**PASSAGE TO READ**
Little more can be added to the conversation when it comes to Mala, such is the extent of attention that he has received in his illustrious career. Founder of Deep Medi Musik and co-founder of DMZ, Mark Lawrence sits among a small group of producers regarded as the originators of dubstep. Deep, rumbling numbers marked his style as unique from many of his peers, though his dread-inspired works still demonstrate a versatile and creative producer.
Returning to centre stage again for various festival appearances in the coming months, Mala is the latest artist to be celebrated in our Essential Listening series.
Not everyone can sample someone as talented as Alicia Keys and flip it for a whole new audience, and that’s exactly what Mala did with “Alicia”. Channeling a calmer and more sensual vibe, especially with that driving bassline and minimal drums, Mala simply lets the melody and the vox be the main focus of the track. For me, this is one of those “game-changing” tunes, especially in the real of chilled dubstep and future garage. If a smile doesn’t come to your face when this plays, you’re just wrong.
Miracles (Commodo remix)
I think this was the first Mala tune I ever heard (...I know I’m a philistine/latecomer, calm down)... Pretty sure this was played at my very first SubDub...and rightly so! To me, the drums and percussion are rhythmic enough to suggest a drummer just played them in live, especially when the various bass tones and rhythms kick in. It’s always fun to mimic playing the drums whilst you’re skanking hard, wearing the universally accepted “bass-face”. This track is one my favourites, and when played on an insane system, you’ll see why.
Changes (James Blake Remix)

(Stored data)
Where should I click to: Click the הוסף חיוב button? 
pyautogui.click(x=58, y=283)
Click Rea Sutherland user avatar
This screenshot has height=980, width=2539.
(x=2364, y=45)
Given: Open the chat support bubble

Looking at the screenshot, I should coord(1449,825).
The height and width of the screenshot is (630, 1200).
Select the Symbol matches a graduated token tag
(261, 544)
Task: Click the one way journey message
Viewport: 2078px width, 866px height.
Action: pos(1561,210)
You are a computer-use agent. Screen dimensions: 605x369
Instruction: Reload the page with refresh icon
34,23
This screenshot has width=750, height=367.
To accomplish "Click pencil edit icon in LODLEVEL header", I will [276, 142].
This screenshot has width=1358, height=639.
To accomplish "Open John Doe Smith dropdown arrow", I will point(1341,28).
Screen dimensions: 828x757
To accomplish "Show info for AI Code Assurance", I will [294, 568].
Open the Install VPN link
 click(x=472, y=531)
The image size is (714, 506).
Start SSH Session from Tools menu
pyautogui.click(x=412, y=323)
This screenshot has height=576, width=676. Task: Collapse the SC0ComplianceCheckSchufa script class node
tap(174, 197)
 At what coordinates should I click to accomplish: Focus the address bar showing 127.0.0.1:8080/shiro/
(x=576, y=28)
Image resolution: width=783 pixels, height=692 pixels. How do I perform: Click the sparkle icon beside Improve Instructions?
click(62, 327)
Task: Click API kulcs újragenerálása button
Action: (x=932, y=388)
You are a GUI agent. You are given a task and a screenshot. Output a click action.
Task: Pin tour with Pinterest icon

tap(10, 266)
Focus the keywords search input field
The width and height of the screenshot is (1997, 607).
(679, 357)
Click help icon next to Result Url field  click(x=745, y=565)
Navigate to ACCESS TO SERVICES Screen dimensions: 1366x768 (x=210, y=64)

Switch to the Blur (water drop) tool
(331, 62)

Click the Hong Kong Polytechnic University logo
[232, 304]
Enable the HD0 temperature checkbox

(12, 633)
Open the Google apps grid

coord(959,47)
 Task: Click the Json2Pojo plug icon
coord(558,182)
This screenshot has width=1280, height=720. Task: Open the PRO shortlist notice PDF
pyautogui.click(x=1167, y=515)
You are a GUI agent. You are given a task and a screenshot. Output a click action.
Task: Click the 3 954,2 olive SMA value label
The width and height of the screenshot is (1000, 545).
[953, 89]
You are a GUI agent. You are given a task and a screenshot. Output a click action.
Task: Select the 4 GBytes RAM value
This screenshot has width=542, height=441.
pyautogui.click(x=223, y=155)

**PROBLEMS AND TASKS**
**a.** Please quote the article on Mala word for word, from "Not everyone can" up to and including "Miracles (Commodo remix)".
**b.** Continue the article on Mala from its last line.

**ANSWERS TO EACH TASK**
**a.**
Not everyone can sample someone as talented as Alicia Keys and flip it for a whole new audience, and that’s exactly what Mala did with “Alicia”. Channeling a calmer and more sensual vibe, especially with that driving bassline and minimal drums, Mala simply lets the melody and the vox be the main focus of the track. For me, this is one of those “game-changing” tunes, especially in the real of chilled dubstep and future garage. If a smile doesn’t come to your face when this plays, you’re just wrong.
Miracles (Commodo remix)

**b.**
I’d say this is one of his more ethereal and unexpected bangers to ever grace wax and peoples’ ears. Credit where it’s due: the original is a banger as well, but I personally prefer this atmospheric rework. With this more melodic, strange and somewhat ambient take, James Blake transforms “Changes” into something alien and certainly unexpected. This is the kind of tune that can make a statement at any point of a set: it could throw the crowd off onto a new section or reinforce the “innocent-but-dark fairytale” vibe it cultivates so well.
By now, it’s fair to say Mala has a thing for swing hi-hats. That’s not a complaint, it works! Especially with “Lean Forward.” I’d say this is one of the more beat driven tunes in his repertoire, giving much more focus on the drums, percussion and sound effects. To me, it’s reminiscent of Benga’s style of production: people might have confused this track for one of Benga’s, and that makes sense to me. The melody is there too but it takes a back seat this time to the other elements...that is until around 3 minutes in when everything changes and the playing field is leveled out again. The structuring of this tune keeps you guessing whilst the bass guides you through the journey, resulting in more bass faces and gun finger salutes on the dancefloor.
I’ll be honest - I hadn’t heard of this one until doing this review...but i’m glad about that… WHOA.
I think this beat is much more reminiscent of early grime tunes...it’s probably been used on Fire In The Booth. This is another of his more beat driven bangers but obviously has his signature sound… but when that horn comes in to accent the minimal melody, you’ve just found yourself skanking to another glorious part of one of his masterpieces. Next time I hear this getting dropped somewhere, I know what part I’ll be skanking to just to throw people off.
Hardly short of festival experience as it is, Mala will get plenty more this year, starting off with a spell at London’s Hospitality In The Dock at the end of this month. Moving into the summer months, both Dimensions and Outlook claim his services at Fort Punta Christo in Croatia at the start of September.